Hamilton Herald Masthead

Editorial


Front Page - Friday, October 16, 2015

50 Years Ago


As reported in the Hamilton County Herald in 1965



Saturday, Oct. 16, 1965

A $2-million subdivision, Brookhaven Heights, is being completed on a 40-acre tract at the intersection of Hickory Valley and Shallowford Roads, it was announced by Elbert K. Scholze of Scholze Realty Agency.

Sunday, Oct. 17

Nearly 500 Hixson youngsters staged a neighborhood demonstration in support of U.S. policy in Viet Nam and as a personal tribute to their own hero, Marine PFC James Jones, who was wounded Oct. 3 while on patrol in Viet Nam and is now in the Naval Hospital in Japan. Jones, 18-year old son of Mrs. Joyce Kelley, joined the Marine Corps in August 1964.

Drake Forest, a new subdivision development between Shallowford and Igou Gap Roads, which will have upon completion 275 homes priced from $25,000 and up, and which embraces 142 acres, is now being readied for a formal opening, Carl Drake, Jr., president of Carbo Development Co., announced.

Monday, Oct. 18

L. Eugene Johnson of Louisville, Ky., president of the National Restaurant Assoc., is in Chattanooga attending the 19th annual convention of the Tennessee Restaurant Association, which opened Monday with some 150 delegates from all parts of Tennessee. Host for the for the two-day annual meeting is the Chattanooga Restaurant Association, H. B. Gilbert, manager of S&W Cafeteria, president. Charles Wilmoth of Memphis is president of the Tennessee Association.

Tuesday, Oct. 19

A six-story Howard Johnson Motor Lodge and Howard Johnson Restaurant will be built on both sides of East 21st Street between Long and Williams Streets, Horace E. Collins of the H.E. Collins Contracting Co., said Tuesday. He said the total cost will be somewhere between $1 million and $2 million.

Wednesday, Oct. 20

Thomas R. Jacob, manager of the Chattanooga office of Dun & Bradstreet, Inc., has been appointed district manager of the firm’s New Orleans office. David L. Cole will succeed him as manager of the Chattanooga office.

Thursday, Oct. 21

The County Council voted Wednesday to make a 1965 public act raising the salaries of General Sessions judges during the term starting next Sept. 1 applicable to Hamilton County. Presently, each of the county’s three Session judges is paid $7,500 annually. The attorneys elected to serve on the Sessions bench for the next term will draw starting salaries of $10,000, and in Sept. 1970, the midpoint in the term, the salaries will move up to $11,800.

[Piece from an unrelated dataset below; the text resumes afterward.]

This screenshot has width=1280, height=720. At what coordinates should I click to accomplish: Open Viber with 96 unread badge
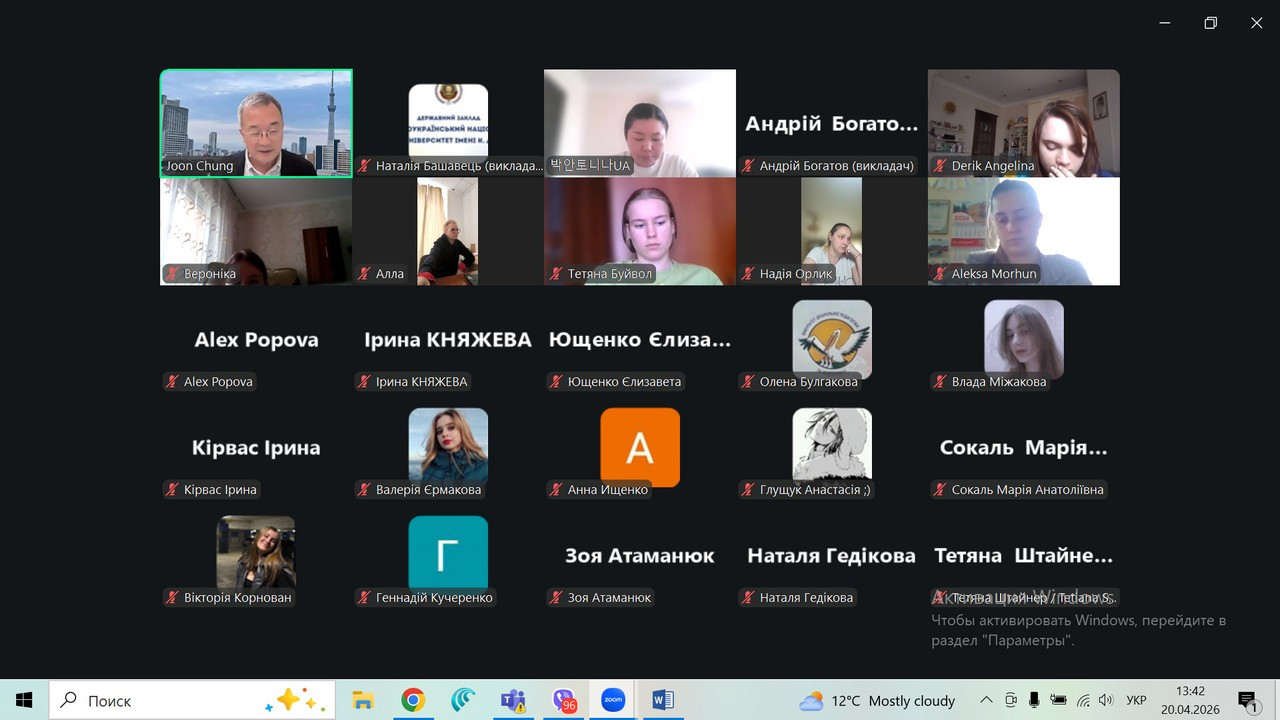coord(564,700)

Edward C. Keef, president elect of Kiwanis International, who will speak in Chattanooga at a dinner meeting Friday night, has appointed Henry M. Collins, past president of the Chattanooga Kiwanis Club and a past district governor, to Kiwanis International’s 1966 committee on boys’ and girls’ work.

Friday, Oct. 22

The Chattanooga Junior Chamber of Commerce announced the Miss Chattanooga Pageant will be a year-round project increasing the number of contestants to 50 and holding the pageant in the spring to allow the winner time to prepare for the Miss Tennessee pageant. “Our objective is Miss America, and out of 350,000 people in the Greater Chattanooga area, we can find one,” said Peter B. Soback, general chairman of the pageant committee.